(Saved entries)
+===+
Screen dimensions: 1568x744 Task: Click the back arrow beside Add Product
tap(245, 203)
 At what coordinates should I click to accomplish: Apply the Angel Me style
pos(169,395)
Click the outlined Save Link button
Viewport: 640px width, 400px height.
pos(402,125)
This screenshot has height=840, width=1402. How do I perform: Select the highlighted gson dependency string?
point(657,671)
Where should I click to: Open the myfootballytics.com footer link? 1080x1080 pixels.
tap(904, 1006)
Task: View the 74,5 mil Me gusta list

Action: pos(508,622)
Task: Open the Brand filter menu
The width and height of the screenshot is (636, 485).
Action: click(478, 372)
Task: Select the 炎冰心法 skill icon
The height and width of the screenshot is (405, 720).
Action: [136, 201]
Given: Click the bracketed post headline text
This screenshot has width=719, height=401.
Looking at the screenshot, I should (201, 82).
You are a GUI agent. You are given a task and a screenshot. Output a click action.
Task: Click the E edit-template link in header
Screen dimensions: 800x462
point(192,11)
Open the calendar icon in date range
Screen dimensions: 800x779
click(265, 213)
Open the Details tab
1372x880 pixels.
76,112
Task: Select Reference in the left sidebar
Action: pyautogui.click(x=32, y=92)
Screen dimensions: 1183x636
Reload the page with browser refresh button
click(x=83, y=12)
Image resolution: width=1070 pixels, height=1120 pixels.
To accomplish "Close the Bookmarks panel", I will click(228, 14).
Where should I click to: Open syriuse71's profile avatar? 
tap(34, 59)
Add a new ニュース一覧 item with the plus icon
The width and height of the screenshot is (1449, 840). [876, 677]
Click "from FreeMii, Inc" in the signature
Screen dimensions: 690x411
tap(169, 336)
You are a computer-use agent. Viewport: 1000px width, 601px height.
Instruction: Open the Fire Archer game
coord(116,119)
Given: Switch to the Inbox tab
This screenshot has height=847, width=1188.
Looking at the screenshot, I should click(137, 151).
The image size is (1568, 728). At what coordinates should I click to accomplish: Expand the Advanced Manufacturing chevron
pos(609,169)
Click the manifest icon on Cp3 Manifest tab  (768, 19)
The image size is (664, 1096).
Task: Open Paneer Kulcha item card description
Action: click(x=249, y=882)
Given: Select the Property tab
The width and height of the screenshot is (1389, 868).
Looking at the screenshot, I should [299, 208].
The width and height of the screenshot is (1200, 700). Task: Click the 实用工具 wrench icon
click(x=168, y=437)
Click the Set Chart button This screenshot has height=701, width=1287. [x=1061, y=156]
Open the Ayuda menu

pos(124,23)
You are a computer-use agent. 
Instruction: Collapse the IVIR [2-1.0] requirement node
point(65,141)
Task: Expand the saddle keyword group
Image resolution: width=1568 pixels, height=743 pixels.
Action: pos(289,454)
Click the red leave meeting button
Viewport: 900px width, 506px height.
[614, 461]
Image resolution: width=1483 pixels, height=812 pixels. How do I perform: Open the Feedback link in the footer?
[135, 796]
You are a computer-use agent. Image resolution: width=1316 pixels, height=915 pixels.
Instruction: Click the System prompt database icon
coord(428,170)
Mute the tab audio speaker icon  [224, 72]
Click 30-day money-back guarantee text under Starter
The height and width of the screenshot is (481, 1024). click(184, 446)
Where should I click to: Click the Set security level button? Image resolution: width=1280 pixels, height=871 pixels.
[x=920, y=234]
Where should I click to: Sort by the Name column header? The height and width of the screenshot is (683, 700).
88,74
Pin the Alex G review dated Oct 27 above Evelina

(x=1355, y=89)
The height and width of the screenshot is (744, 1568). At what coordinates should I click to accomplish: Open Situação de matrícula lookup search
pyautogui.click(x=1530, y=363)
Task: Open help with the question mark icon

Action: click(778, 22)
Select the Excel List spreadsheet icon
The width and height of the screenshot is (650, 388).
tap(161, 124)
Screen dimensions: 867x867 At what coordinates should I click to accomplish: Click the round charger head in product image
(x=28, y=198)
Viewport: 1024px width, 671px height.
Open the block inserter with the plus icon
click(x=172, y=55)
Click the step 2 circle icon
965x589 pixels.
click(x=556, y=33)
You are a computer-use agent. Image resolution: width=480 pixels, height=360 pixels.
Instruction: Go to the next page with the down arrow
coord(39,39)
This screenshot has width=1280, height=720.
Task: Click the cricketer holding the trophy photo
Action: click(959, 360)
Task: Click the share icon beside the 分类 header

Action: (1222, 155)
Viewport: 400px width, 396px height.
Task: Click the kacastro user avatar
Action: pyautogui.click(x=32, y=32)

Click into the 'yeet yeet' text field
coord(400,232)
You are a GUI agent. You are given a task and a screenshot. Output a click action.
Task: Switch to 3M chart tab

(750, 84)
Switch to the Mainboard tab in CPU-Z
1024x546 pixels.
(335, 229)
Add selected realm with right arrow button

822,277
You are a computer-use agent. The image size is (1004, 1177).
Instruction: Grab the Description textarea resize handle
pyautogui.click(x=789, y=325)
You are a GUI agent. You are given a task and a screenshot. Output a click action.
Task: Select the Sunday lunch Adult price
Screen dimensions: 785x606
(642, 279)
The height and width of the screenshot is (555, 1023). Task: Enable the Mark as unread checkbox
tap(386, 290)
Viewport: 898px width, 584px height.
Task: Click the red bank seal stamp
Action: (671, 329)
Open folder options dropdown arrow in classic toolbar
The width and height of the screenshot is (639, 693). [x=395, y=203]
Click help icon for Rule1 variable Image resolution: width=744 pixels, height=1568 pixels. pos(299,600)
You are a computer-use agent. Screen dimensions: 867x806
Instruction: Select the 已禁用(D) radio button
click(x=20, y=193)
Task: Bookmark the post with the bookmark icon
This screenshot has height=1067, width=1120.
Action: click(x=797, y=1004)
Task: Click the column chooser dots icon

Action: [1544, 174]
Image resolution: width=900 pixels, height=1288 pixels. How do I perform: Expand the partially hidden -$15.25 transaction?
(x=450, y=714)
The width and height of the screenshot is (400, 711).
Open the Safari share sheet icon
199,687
+===+
TASK GOAL:
Pick out every line above that contains the word "post" and copy it.

TASK RESPONSE:
Given: Click the bracketed post headline text
Task: Bookmark the post with the bookmark icon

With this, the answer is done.